*** Opening of MATERIAL PROVIDED ***

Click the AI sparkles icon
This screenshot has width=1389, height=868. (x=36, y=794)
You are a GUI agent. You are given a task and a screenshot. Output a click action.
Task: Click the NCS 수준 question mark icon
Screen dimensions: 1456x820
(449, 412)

*** Close of MATERIAL PROVIDED ***

▶ _TASK DETAILS_
Transcribe the data. Leave every line exactly as it is.

▶ _EXERCISE RESPONSE_
Click the AI sparkles icon
This screenshot has width=1389, height=868. (x=36, y=794)
You are a GUI agent. You are given a task and a screenshot. Output a click action.
Task: Click the NCS 수준 question mark icon
Screen dimensions: 1456x820
(449, 412)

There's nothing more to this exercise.